I am trying to work through a proof of causality in special relativity using the Lorentz transformations, but there is one assumption that is necessary for the proof that I don't see as correct.
The question I am working on specifically asks: "In frame S, event A causes event B and therefore occurs before event B. Show that in any frame, event A always occurs before event B." I have understood the proof except for one assumption: "The fastest way information from A can reach B is at the speed of light, so Δx/Δt < c". Why is it not $Δx/Δt ≤ c$? I know that if I use this latter assumption, then the proof doesn't really work, as it results in the possibility that the causal event in the S frame could look like a simultaneous event in the S' frame, but I don't see why my assumption is wrong.

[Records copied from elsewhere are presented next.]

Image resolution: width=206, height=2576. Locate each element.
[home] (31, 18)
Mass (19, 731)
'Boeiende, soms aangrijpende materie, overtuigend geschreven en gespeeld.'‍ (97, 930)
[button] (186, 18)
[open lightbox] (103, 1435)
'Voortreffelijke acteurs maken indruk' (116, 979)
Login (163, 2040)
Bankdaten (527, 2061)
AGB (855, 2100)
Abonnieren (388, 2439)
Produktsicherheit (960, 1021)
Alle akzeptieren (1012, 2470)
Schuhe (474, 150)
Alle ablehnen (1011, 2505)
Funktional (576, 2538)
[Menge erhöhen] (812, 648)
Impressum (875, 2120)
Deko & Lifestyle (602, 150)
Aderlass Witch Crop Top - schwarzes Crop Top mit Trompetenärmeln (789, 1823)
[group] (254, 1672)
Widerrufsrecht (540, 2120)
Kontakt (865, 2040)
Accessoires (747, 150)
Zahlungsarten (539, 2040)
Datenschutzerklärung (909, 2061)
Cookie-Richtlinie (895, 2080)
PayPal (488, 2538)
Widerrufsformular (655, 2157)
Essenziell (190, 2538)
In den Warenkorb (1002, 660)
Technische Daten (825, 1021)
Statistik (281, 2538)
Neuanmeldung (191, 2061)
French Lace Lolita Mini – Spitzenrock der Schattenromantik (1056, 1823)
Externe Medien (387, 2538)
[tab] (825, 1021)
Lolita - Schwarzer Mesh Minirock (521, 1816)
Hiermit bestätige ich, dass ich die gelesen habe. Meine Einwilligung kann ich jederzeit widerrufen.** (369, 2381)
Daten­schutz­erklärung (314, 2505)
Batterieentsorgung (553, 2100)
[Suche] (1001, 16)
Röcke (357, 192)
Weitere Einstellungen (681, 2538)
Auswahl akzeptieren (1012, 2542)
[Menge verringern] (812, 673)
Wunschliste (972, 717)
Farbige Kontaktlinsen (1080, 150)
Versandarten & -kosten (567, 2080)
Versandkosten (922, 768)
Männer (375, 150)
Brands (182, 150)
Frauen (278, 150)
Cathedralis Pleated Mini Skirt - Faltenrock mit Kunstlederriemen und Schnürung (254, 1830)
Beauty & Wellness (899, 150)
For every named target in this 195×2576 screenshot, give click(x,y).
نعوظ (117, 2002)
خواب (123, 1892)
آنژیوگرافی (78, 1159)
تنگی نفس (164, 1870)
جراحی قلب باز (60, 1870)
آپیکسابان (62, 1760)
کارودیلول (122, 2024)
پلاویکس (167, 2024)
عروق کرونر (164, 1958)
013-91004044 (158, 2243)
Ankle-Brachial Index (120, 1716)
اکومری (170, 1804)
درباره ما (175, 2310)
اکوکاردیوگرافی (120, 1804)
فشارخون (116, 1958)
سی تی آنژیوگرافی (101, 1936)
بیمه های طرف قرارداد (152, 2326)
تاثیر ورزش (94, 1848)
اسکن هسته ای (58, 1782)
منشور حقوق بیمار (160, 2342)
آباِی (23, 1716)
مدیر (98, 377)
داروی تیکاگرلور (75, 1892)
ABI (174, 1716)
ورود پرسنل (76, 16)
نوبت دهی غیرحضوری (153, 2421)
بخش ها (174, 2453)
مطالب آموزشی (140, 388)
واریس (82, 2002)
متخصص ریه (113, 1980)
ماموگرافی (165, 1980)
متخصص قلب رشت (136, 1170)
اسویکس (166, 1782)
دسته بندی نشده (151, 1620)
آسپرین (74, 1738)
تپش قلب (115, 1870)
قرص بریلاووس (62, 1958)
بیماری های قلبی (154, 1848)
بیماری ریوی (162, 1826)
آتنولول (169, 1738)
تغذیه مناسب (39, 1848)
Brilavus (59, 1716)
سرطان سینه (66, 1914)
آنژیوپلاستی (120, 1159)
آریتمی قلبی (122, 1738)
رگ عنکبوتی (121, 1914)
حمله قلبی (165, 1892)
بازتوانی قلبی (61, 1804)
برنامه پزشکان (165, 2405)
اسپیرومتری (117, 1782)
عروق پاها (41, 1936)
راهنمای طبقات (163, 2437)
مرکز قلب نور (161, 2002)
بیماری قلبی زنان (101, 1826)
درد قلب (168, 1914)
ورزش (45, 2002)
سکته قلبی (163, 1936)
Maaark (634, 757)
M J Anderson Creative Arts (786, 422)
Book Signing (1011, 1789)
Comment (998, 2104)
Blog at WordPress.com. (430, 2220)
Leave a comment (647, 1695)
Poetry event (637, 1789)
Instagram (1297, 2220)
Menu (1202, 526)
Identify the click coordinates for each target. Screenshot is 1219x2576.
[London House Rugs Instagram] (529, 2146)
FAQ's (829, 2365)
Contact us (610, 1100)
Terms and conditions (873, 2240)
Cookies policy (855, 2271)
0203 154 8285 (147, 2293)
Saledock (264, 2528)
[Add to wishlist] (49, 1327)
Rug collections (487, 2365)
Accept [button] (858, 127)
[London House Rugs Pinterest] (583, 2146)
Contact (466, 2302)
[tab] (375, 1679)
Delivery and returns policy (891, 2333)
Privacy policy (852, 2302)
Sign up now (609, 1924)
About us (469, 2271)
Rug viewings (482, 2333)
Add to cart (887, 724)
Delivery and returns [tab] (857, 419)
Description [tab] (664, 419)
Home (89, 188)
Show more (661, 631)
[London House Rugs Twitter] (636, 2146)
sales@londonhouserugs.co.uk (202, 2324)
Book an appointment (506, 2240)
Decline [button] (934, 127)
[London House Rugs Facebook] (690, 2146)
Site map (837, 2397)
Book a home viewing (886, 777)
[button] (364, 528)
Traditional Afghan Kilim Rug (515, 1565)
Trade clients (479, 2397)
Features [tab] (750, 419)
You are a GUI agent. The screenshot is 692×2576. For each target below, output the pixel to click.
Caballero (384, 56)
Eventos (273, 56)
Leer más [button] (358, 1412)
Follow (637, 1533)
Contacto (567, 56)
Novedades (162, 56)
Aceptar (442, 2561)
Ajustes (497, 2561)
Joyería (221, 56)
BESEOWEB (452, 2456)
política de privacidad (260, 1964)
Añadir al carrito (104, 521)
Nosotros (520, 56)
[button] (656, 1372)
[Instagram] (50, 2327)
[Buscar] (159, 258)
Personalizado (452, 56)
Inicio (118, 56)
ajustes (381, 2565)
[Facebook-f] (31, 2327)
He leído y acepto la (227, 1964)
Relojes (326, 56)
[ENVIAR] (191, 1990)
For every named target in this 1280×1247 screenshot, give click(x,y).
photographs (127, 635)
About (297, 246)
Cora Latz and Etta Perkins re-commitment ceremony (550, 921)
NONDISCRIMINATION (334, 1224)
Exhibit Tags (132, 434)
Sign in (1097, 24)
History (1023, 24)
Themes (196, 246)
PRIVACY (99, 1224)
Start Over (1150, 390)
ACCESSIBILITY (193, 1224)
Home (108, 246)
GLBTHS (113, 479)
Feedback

I came up with a simple thought experiment: say event A is the firing of a photon at a target one lightsecond away; event B is the reception of that photon one second later. This gives Δt=1 s, Δx=3*10^8 m, and so Δx/Δt = c. If I plug this in, however, another observer would measure Δt'=0, so they would see the two events happen simultaneously, which breaks (or at least muddies) causality.
Where did I go wrong in my thinking?
EDIT: here is a photo of the proof (it comes from the Cambridge Physics IB textbook):
I understand all the math and substitutions, but I think that the inequality should be Δx/Δt ≤ c, which would lead to a final conclusion of Δt'≥0.